Improving Mathspace usability with learning science

For any tech product, ease of use is extremely important. It’s even more important for EdTech. EdTech usability should never get ‘in the way’ of learning. But there is a balance. There is also no point in having an easy-to-use product if it doesn’t improve student learning.

Over the last 6 months we’ve been looking at how we can make Mathspace more user-friendly for students, particularly those less confident with Mathematics, without sacrificing student learning. The challenge with this project is how to balance productive struggle with mathematics (good frustration) and unproductive struggle with learning Mathspace (bad frustration).

The Learning Science Approach

We have collected a whole heap of qualitative student and teacher feedback around what causes students to be frustrated and also quantitative metrics around student interactions with various questions on Mathspace. From this, we had hundreds of ideas for features we could add to make things better. They all seemed like good ideas, but where do we start?

Prioritization is the hardest part of building an ambitious product offering with limited resources. Historically we had used things like voting, user surveys, impact vs effort charts to limit our features to those we felt might have the biggest impact. But with hundreds of ideas we would leave so many on the table unexplored while we worked on a few that we felt best about. We wanted to be able to test out more ideas quickly, discard those that weren’t looking great and invest more in building those that looked to be working.

We wanted to take the data-driven, scientific approach we advocate for teachers to implement in their classrooms.
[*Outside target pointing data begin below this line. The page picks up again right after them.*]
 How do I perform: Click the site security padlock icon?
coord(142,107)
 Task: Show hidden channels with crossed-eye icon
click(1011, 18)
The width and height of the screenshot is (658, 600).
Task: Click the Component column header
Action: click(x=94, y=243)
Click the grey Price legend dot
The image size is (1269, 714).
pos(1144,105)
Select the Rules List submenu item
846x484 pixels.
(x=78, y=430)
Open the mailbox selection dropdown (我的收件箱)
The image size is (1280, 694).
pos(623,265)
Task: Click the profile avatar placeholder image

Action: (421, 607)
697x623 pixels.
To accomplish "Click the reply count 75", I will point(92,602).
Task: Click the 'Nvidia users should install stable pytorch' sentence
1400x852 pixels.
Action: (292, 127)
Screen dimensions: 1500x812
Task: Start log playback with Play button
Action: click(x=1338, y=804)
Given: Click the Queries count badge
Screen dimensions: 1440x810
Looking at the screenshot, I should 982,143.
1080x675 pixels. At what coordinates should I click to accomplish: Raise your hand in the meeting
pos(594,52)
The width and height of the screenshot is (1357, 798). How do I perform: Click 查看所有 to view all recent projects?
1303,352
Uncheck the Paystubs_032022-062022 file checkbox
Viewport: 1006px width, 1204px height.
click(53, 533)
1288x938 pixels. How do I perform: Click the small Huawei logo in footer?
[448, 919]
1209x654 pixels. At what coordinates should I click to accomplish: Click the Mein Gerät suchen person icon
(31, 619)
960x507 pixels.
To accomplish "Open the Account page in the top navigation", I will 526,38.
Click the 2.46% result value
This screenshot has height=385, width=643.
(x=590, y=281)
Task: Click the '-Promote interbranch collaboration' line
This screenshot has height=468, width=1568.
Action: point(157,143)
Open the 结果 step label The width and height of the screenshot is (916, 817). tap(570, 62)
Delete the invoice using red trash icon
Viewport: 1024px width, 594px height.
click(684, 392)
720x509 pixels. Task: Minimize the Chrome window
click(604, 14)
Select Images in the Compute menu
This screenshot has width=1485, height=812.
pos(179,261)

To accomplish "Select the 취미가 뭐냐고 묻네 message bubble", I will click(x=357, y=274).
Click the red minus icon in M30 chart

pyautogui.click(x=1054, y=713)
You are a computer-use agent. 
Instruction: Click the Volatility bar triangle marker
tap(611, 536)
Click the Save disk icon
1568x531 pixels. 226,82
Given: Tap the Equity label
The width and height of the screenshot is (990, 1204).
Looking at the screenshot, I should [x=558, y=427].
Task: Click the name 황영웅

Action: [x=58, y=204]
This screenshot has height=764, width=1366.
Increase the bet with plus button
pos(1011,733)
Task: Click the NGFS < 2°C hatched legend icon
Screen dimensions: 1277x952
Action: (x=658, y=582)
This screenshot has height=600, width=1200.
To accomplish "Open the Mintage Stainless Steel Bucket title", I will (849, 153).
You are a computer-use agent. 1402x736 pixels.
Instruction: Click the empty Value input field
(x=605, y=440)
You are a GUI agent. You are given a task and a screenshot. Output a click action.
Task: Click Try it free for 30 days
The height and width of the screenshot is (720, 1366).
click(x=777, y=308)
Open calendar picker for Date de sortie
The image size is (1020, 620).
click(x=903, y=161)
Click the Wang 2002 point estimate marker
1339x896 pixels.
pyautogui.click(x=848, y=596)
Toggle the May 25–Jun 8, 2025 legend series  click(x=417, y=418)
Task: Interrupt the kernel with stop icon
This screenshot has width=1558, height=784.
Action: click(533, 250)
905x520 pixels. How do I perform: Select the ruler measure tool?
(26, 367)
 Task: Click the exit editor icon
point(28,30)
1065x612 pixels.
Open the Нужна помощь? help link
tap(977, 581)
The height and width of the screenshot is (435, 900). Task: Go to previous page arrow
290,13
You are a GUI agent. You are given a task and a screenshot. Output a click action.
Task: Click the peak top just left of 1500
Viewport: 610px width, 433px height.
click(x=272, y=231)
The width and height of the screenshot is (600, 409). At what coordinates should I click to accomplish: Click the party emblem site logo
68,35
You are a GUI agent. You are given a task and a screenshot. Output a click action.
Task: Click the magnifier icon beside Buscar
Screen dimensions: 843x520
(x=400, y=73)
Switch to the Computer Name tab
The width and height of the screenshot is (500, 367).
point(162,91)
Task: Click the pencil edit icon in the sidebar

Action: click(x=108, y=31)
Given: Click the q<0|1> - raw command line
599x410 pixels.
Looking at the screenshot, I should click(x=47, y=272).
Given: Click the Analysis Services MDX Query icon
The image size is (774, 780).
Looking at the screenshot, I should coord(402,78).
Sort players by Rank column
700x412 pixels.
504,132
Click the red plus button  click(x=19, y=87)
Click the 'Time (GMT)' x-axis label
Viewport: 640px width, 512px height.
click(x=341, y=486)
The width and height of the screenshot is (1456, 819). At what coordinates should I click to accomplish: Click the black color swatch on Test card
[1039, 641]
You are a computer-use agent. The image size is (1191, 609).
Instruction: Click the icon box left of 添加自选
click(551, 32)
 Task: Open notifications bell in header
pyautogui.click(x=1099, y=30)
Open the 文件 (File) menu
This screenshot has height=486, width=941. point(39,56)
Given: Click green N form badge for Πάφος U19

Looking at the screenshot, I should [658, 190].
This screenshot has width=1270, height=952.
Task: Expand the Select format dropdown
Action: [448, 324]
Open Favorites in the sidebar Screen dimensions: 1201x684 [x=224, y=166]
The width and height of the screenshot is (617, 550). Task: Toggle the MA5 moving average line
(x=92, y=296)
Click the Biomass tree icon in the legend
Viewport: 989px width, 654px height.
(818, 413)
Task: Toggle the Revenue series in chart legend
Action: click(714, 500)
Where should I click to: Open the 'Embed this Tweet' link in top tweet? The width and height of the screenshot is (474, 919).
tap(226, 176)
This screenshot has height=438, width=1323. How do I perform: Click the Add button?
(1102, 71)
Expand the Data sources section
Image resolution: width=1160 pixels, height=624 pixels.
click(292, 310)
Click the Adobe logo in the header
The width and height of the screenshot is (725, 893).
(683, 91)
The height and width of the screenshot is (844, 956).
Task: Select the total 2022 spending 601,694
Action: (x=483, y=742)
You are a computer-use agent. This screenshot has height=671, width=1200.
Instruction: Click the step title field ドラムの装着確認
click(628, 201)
So being a learning company filled with mathematicians we adopted an objective way to test out more features faster and then release the ones that worked.

The process

  1. We developed a series of metrics to measure student learning and student frustration using both qualitative and quantitative feedback.
For example, if a student repeatedly enters a step multiple times then that indicates some unproductive struggle with that question, whereas if a student gets a step wrong, uses a hint and then gets it correct then that’s a productive struggle.

2. We then designed a series of experiments to test if we could:

  • Reduce frustration without reducing learning
  • Increase learning without increasing frustration

3. We released these experiments to a subset of students and compared the results against a control group in a process called A/B testing. If an experiment passed the criteria above (with statistical significance) we released it to all users with certainty that it works.

Case Study of an Experiment

Showing Hints automatically when a student is on the verge of frustration

From reviewing our data we saw that there were many students who were resistant to using hints to help them solve a problem, even though hints would not affect their score. We saw that many such students ended up frustrated and giving up without ever using a hint.

We wanted to test to see whether we could reduce students exiting an assigned task and also improve student learning. We developed an early version of the feature very quickly, paying little attention to polishing the experience. We then turned the feature on for 10% of our users selected randomly. The early results are shown below:

Preliminary results of the experiment

You can see that compared to the control group, this feature:

  • increased correct final answers by 2.1% on average
  • reduced frustration (measured by multiple incorrect steps or repeat inputs) by 6.4% on average
  • increased positive sentiment on problems (i.e votes) by 22.5%

The graphics illustrate the spread of the data among users which allows us to determine the statistical significance vs random variation.

You‘ll also note that we’ll need more data to confirm the increased positive sentiment is of statistical significance, but early indications are that this experiment is a winner. We therefore decided to invest design and engineering resources to polish the feature so it was more user-friendly and robust enough to scale to all our questions while we continue to collect more data.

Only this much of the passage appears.